Work order:
An exact restatement of the records below is expected.

Information given:
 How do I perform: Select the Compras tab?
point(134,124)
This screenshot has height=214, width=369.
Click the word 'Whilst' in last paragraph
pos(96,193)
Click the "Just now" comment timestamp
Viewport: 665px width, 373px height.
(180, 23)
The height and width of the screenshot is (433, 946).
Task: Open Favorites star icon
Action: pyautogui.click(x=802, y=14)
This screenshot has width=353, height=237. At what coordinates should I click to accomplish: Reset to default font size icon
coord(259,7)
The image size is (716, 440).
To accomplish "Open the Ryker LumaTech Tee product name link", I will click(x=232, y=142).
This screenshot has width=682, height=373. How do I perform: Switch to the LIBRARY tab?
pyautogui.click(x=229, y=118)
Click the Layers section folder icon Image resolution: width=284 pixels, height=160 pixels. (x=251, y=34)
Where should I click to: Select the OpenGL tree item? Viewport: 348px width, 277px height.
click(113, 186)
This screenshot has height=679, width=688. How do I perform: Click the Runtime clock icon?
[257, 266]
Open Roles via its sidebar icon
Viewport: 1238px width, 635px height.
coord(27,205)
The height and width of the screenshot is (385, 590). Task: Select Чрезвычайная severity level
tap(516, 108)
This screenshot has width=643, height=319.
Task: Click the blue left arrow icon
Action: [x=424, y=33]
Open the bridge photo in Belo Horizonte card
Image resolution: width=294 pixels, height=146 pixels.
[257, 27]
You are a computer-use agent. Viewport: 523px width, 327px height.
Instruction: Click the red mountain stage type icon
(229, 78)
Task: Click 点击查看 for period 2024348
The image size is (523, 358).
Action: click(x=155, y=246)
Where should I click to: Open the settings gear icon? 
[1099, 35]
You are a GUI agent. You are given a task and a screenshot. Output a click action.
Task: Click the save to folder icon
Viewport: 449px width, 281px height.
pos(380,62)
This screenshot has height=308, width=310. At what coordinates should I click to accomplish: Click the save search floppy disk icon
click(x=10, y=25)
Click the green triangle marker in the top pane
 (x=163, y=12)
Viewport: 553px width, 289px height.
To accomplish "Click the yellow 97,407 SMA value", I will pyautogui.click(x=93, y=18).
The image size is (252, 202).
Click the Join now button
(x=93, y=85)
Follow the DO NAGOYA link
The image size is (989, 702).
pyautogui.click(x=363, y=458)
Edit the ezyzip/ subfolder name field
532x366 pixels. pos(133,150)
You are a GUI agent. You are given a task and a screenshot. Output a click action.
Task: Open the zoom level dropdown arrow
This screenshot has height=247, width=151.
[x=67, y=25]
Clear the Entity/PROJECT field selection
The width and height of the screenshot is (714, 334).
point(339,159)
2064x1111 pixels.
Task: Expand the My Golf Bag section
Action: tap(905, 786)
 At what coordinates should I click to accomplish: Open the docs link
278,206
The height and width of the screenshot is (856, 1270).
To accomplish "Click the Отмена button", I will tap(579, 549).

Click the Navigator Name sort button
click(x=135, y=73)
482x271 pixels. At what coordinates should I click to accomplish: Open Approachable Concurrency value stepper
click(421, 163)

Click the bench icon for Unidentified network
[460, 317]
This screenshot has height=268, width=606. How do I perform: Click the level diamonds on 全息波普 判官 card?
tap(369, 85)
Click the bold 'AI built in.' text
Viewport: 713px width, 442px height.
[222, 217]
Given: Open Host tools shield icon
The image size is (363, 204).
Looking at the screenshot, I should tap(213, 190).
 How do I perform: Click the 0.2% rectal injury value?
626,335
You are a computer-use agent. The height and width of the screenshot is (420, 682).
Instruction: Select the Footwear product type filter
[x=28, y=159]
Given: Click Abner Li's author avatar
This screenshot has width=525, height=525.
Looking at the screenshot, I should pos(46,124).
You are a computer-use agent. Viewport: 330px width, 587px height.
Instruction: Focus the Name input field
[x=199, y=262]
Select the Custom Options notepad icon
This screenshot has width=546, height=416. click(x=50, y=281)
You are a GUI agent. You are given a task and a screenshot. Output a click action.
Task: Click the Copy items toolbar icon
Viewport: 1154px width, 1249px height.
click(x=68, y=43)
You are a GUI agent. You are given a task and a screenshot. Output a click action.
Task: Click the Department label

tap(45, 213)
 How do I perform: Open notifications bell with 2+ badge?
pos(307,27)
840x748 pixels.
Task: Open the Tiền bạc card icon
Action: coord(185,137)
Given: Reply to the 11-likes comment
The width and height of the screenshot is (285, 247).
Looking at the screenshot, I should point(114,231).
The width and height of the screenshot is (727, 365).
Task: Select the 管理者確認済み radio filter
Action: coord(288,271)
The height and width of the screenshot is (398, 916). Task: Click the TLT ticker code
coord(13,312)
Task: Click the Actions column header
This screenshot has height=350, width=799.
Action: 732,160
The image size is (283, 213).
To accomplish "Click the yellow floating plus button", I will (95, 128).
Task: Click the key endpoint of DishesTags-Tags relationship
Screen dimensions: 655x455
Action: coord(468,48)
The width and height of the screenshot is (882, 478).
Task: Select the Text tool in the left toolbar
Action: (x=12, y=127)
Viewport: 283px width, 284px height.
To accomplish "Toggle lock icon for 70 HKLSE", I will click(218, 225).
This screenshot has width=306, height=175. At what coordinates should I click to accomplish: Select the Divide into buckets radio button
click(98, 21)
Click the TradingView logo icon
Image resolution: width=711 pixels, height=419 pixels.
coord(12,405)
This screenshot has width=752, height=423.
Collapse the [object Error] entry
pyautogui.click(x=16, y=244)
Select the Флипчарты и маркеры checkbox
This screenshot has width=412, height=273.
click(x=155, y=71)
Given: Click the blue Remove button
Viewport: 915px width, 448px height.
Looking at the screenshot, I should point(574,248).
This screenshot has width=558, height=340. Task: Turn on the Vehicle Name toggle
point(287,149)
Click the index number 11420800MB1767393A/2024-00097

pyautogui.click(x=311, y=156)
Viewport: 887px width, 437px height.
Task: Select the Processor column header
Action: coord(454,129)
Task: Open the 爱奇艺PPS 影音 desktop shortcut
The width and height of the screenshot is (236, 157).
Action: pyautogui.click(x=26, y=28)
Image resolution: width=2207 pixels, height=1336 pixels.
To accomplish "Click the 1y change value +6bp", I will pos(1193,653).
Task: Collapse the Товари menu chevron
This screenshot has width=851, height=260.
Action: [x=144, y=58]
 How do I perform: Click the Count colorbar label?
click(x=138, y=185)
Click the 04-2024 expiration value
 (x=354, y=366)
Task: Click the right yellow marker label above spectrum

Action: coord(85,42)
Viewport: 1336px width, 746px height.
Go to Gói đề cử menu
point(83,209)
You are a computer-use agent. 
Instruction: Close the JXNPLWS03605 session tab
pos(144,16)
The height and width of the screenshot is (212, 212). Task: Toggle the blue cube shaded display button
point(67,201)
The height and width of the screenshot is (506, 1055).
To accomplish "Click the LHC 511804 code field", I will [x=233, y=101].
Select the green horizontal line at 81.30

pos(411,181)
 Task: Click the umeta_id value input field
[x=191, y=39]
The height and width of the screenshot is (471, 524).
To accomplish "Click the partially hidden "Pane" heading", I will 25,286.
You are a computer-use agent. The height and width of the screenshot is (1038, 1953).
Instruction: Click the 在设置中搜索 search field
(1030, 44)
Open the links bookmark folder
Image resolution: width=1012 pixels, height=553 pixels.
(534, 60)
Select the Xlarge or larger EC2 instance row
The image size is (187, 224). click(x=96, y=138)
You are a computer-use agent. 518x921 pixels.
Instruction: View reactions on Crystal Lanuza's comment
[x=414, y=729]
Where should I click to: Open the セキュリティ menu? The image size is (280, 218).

Answer:
 How do I perform: Select the Compras tab?
point(134,124)
This screenshot has height=214, width=369.
Click the word 'Whilst' in last paragraph
pos(96,193)
Click the "Just now" comment timestamp
Viewport: 665px width, 373px height.
(180, 23)
The height and width of the screenshot is (433, 946).
Task: Open Favorites star icon
Action: pyautogui.click(x=802, y=14)
This screenshot has width=353, height=237. At what coordinates should I click to accomplish: Reset to default font size icon
coord(259,7)
The image size is (716, 440).
To accomplish "Open the Ryker LumaTech Tee product name link", I will click(x=232, y=142).
This screenshot has width=682, height=373. How do I perform: Switch to the LIBRARY tab?
pyautogui.click(x=229, y=118)
Click the Layers section folder icon Image resolution: width=284 pixels, height=160 pixels. (x=251, y=34)
Where should I click to: Select the OpenGL tree item? Viewport: 348px width, 277px height.
click(113, 186)
This screenshot has height=679, width=688. How do I perform: Click the Runtime clock icon?
[257, 266]
Open Roles via its sidebar icon
Viewport: 1238px width, 635px height.
coord(27,205)
The height and width of the screenshot is (385, 590). Task: Select Чрезвычайная severity level
tap(516, 108)
This screenshot has width=643, height=319.
Task: Click the blue left arrow icon
Action: [x=424, y=33]
Open the bridge photo in Belo Horizonte card
Image resolution: width=294 pixels, height=146 pixels.
[257, 27]
You are a computer-use agent. Viewport: 523px width, 327px height.
Instruction: Click the red mountain stage type icon
(229, 78)
Task: Click 点击查看 for period 2024348
The image size is (523, 358).
Action: click(x=155, y=246)
Where should I click to: Open the settings gear icon? 
[1099, 35]
You are a GUI agent. You are given a task and a screenshot. Output a click action.
Task: Click the save to folder icon
Viewport: 449px width, 281px height.
pos(380,62)
This screenshot has height=308, width=310. At what coordinates should I click to accomplish: Click the save search floppy disk icon
click(x=10, y=25)
Click the green triangle marker in the top pane
 (x=163, y=12)
Viewport: 553px width, 289px height.
To accomplish "Click the yellow 97,407 SMA value", I will pyautogui.click(x=93, y=18).
The image size is (252, 202).
Click the Join now button
(x=93, y=85)
Follow the DO NAGOYA link
The image size is (989, 702).
pyautogui.click(x=363, y=458)
Edit the ezyzip/ subfolder name field
532x366 pixels. pos(133,150)
You are a GUI agent. You are given a task and a screenshot. Output a click action.
Task: Open the zoom level dropdown arrow
This screenshot has height=247, width=151.
[x=67, y=25]
Clear the Entity/PROJECT field selection
The width and height of the screenshot is (714, 334).
point(339,159)
2064x1111 pixels.
Task: Expand the My Golf Bag section
Action: tap(905, 786)
 At what coordinates should I click to accomplish: Open the docs link
278,206
The height and width of the screenshot is (856, 1270).
To accomplish "Click the Отмена button", I will tap(579, 549).

Click the Navigator Name sort button
click(x=135, y=73)
482x271 pixels. At what coordinates should I click to accomplish: Open Approachable Concurrency value stepper
click(421, 163)

Click the bench icon for Unidentified network
[460, 317]
This screenshot has height=268, width=606. How do I perform: Click the level diamonds on 全息波普 判官 card?
tap(369, 85)
Click the bold 'AI built in.' text
Viewport: 713px width, 442px height.
[222, 217]
Given: Open Host tools shield icon
The image size is (363, 204).
Looking at the screenshot, I should tap(213, 190).
 How do I perform: Click the 0.2% rectal injury value?
626,335
You are a computer-use agent. The height and width of the screenshot is (420, 682).
Instruction: Select the Footwear product type filter
[x=28, y=159]
Given: Click Abner Li's author avatar
This screenshot has width=525, height=525.
Looking at the screenshot, I should pos(46,124).
You are a computer-use agent. Viewport: 330px width, 587px height.
Instruction: Focus the Name input field
[x=199, y=262]
Select the Custom Options notepad icon
This screenshot has width=546, height=416. click(x=50, y=281)
You are a GUI agent. You are given a task and a screenshot. Output a click action.
Task: Click the Copy items toolbar icon
Viewport: 1154px width, 1249px height.
click(x=68, y=43)
You are a GUI agent. You are given a task and a screenshot. Output a click action.
Task: Click the Department label

tap(45, 213)
 How do I perform: Open notifications bell with 2+ badge?
pos(307,27)
840x748 pixels.
Task: Open the Tiền bạc card icon
Action: coord(185,137)
Given: Reply to the 11-likes comment
The width and height of the screenshot is (285, 247).
Looking at the screenshot, I should point(114,231).
The width and height of the screenshot is (727, 365).
Task: Select the 管理者確認済み radio filter
Action: coord(288,271)
The height and width of the screenshot is (398, 916). Task: Click the TLT ticker code
coord(13,312)
Task: Click the Actions column header
This screenshot has height=350, width=799.
Action: 732,160
The image size is (283, 213).
To accomplish "Click the yellow floating plus button", I will (95, 128).
Task: Click the key endpoint of DishesTags-Tags relationship
Screen dimensions: 655x455
Action: coord(468,48)
The width and height of the screenshot is (882, 478).
Task: Select the Text tool in the left toolbar
Action: (x=12, y=127)
Viewport: 283px width, 284px height.
To accomplish "Toggle lock icon for 70 HKLSE", I will click(218, 225).
This screenshot has width=306, height=175. At what coordinates should I click to accomplish: Select the Divide into buckets radio button
click(98, 21)
Click the TradingView logo icon
Image resolution: width=711 pixels, height=419 pixels.
coord(12,405)
This screenshot has width=752, height=423.
Collapse the [object Error] entry
pyautogui.click(x=16, y=244)
Select the Флипчарты и маркеры checkbox
This screenshot has width=412, height=273.
click(x=155, y=71)
Given: Click the blue Remove button
Viewport: 915px width, 448px height.
Looking at the screenshot, I should point(574,248).
This screenshot has width=558, height=340. Task: Turn on the Vehicle Name toggle
point(287,149)
Click the index number 11420800MB1767393A/2024-00097

pyautogui.click(x=311, y=156)
Viewport: 887px width, 437px height.
Task: Select the Processor column header
Action: coord(454,129)
Task: Open the 爱奇艺PPS 影音 desktop shortcut
The width and height of the screenshot is (236, 157).
Action: pyautogui.click(x=26, y=28)
Image resolution: width=2207 pixels, height=1336 pixels.
To accomplish "Click the 1y change value +6bp", I will pos(1193,653).
Task: Collapse the Товари menu chevron
This screenshot has width=851, height=260.
Action: [x=144, y=58]
 How do I perform: Click the Count colorbar label?
click(x=138, y=185)
Click the 04-2024 expiration value
 (x=354, y=366)
Task: Click the right yellow marker label above spectrum

Action: coord(85,42)
Viewport: 1336px width, 746px height.
Go to Gói đề cử menu
point(83,209)
You are a computer-use agent. 
Instruction: Close the JXNPLWS03605 session tab
pos(144,16)
The height and width of the screenshot is (212, 212). Task: Toggle the blue cube shaded display button
point(67,201)
The height and width of the screenshot is (506, 1055).
To accomplish "Click the LHC 511804 code field", I will [x=233, y=101].
Select the green horizontal line at 81.30

pos(411,181)
 Task: Click the umeta_id value input field
[x=191, y=39]
The height and width of the screenshot is (471, 524).
To accomplish "Click the partially hidden "Pane" heading", I will 25,286.
You are a computer-use agent. The height and width of the screenshot is (1038, 1953).
Instruction: Click the 在设置中搜索 search field
(1030, 44)
Open the links bookmark folder
Image resolution: width=1012 pixels, height=553 pixels.
(534, 60)
Select the Xlarge or larger EC2 instance row
The image size is (187, 224). click(x=96, y=138)
You are a computer-use agent. 518x921 pixels.
Instruction: View reactions on Crystal Lanuza's comment
[x=414, y=729]
Where should I click to: Open the セキュリティ menu? The image size is (280, 218).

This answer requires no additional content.